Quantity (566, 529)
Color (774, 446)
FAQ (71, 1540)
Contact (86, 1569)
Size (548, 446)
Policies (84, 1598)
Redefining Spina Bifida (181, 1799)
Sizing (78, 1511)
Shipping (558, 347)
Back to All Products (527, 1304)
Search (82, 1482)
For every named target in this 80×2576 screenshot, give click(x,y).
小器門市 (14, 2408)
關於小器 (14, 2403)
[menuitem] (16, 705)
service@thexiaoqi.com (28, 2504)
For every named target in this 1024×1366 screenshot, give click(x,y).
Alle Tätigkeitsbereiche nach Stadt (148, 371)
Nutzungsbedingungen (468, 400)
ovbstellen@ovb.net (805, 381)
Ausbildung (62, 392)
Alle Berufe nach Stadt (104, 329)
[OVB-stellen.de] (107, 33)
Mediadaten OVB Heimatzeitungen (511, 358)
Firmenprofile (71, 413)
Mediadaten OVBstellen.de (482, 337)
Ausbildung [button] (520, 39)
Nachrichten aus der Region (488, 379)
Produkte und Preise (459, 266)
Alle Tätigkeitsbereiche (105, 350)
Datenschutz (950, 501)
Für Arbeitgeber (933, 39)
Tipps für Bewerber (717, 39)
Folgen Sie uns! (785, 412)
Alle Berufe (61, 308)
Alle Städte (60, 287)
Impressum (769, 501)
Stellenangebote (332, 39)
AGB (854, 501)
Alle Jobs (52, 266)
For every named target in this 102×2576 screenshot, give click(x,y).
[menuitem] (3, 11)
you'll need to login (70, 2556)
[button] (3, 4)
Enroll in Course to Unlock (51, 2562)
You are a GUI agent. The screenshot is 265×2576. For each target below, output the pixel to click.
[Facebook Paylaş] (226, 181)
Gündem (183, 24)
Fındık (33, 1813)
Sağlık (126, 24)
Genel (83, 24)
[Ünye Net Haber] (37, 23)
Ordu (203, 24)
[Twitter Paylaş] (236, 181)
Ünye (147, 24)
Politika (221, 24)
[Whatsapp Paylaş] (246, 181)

++++++

▶ ASSIGNED TASK: Please give a count of the lines in the records where the word "every" occurs, with nothing besides it.

▶ TASK ANSWER: 3